Digámoslo claro desde el principio: lloré. Hace unos días estuve por primera vez desde el 11-M en la estación de Atocha de Madrid y, aunque iba preparado y quería evitarlo, lloré. Grandes pancartas y pequeñas hojas de cuaderno, recortes de periódico y fotografías, algunas flores y sobre todo muchas, muchísimas, cientos de velas rojas. La cúpula linterna de la estación se ha convertido en un monumento espontáneo contra el olvido. En el trajín de los que van y vienen, la gente de pronto se detiene respetuosa a leer algo escrito en la pared, en los cristales, en el suelo. Cualquier lugar es bueno para dejar testimonio de solidaridad, de rabia, de apoyo. Y contra el olvido. Resulta curioso cómo entre los miles de mensajes que allí se han escrito, por gentes de todos los lugares, de todos los países, en todos los idiomas, predominan sobremanera los que se refieren a la necesidad de guardar la memoria de los muertos en el atentado, en la creencia de que mientras los recordemos no habrán desaparecido del todo.

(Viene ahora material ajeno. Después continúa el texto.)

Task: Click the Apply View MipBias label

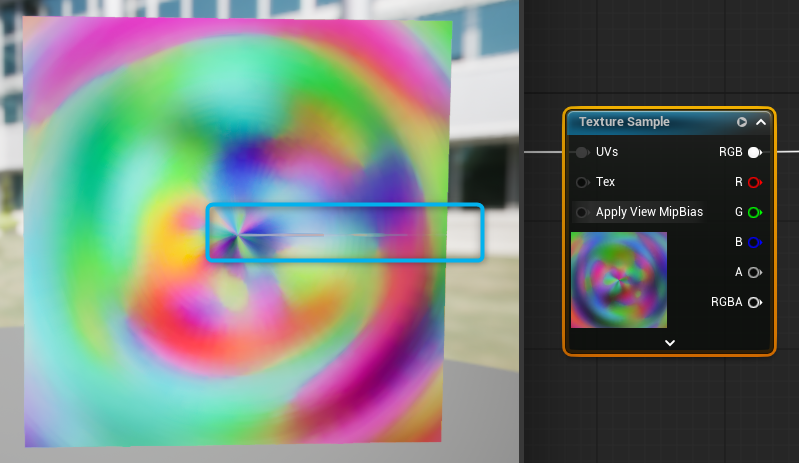Action: 649,212
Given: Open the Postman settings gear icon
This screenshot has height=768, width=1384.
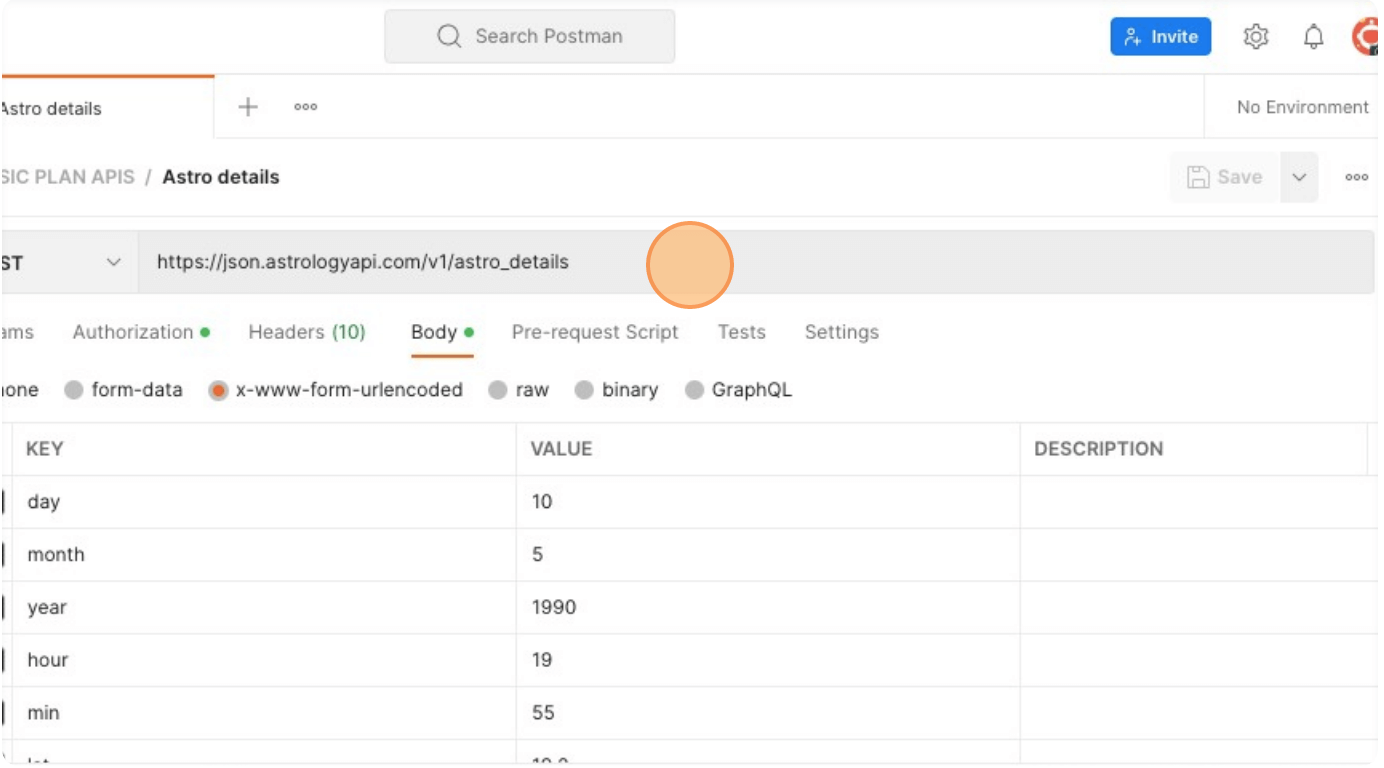Looking at the screenshot, I should [x=1256, y=36].
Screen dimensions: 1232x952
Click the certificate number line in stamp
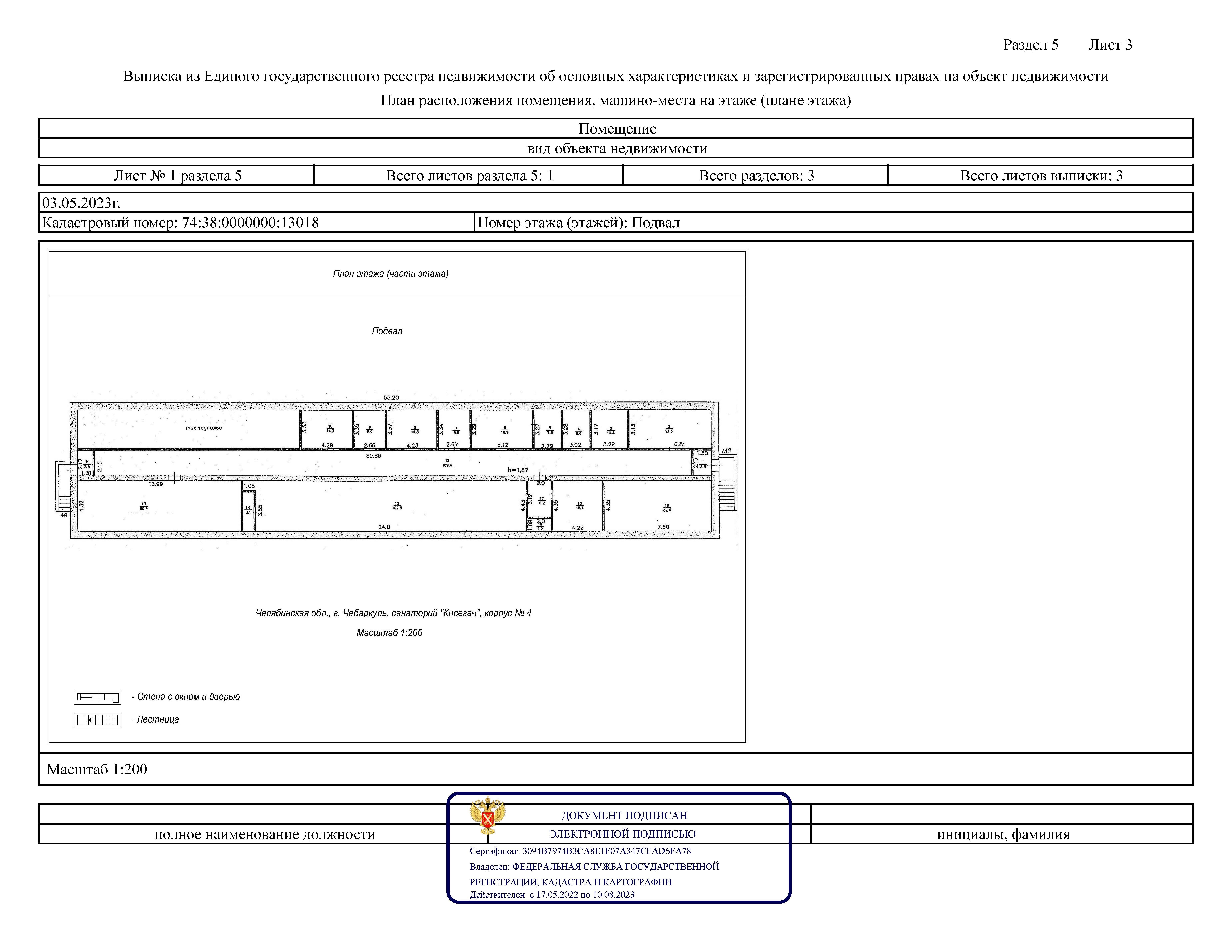tap(580, 851)
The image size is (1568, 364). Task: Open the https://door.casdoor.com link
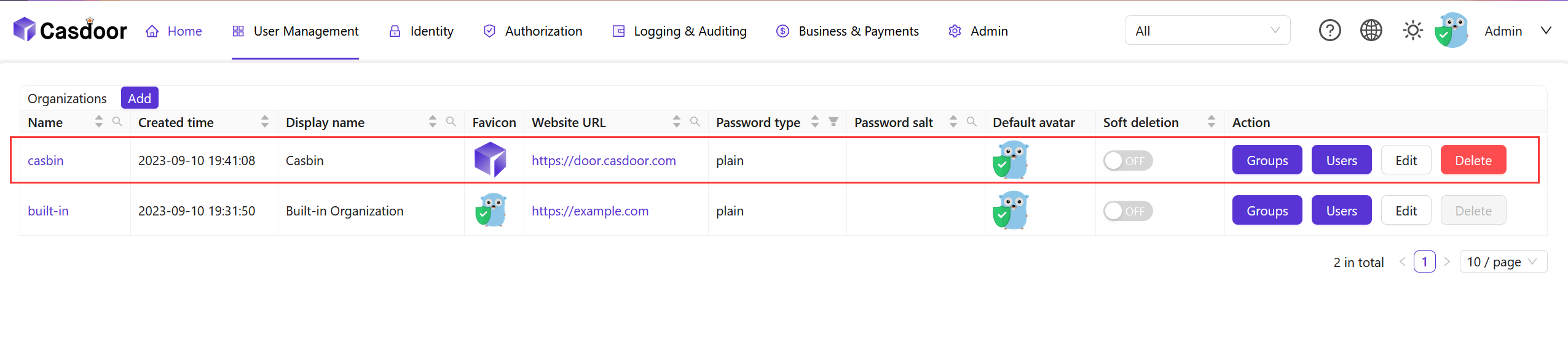(604, 161)
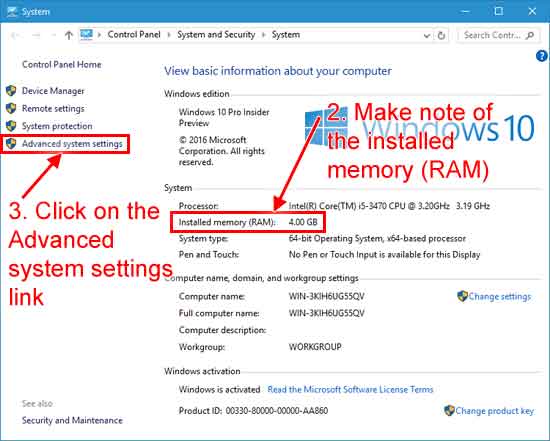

A veces, en la vorágine de los asuntos informativos, da la sensación de que hace años de aquel día en que explotaron unos trenes al amanecer y toda España, todo el mundo, aparecieron solidarios y compungidos. Sin embargo, apenas han transcurrido dos meses y hoy, mirando a la sociedad en su espejo, parece que lo único que importa ya es dilucidar responsabilidades políticas, mientras que el recuerdo de los muertos parece haberse reducido tan sólo a sus familias y amigos. Lo que fue una tragedia colectiva parece ser ya tan sólo un drama personal de aquellos a los que señaló la rueda de la fortuna.

Por eso, al pisar los andenes de Atocha uno siente de nuevo que los días no han pasado, porque allí sigue vivo el dolor. En ese joven que se acerca en silencio y pega en la pared una fotografía de una muchacha bajo la cual se han escrito unos versos en una lengua que no acierto a reconocer. En un caballero que aparta la verja para colocar junto a las demás su vela roja que ha de seguir alumbrando incluso cuando la estación cierre sus puertas al público. En una mujer que se hace triste una fotografía delante de una gran pancarta negra llena de nombres que rasgan como puñales. En todos ellos hay un grito contra el olvido, un grito que resuena por las estancias de la estación reclamando la memoria de los que han muerto sin saber por qué, un grito que acusa y hurga en las entrañas para exigir que al drama de la muerte no se una la injusticia del olvido, un grito que te detiene y te obliga a mirar y a leer los carteles que testimonian las pequeñas historias de tantas muertes y un grito que, aunque vayas preparado y quieras evitarlo, te hace llorar con lágrimas de culpabilidad.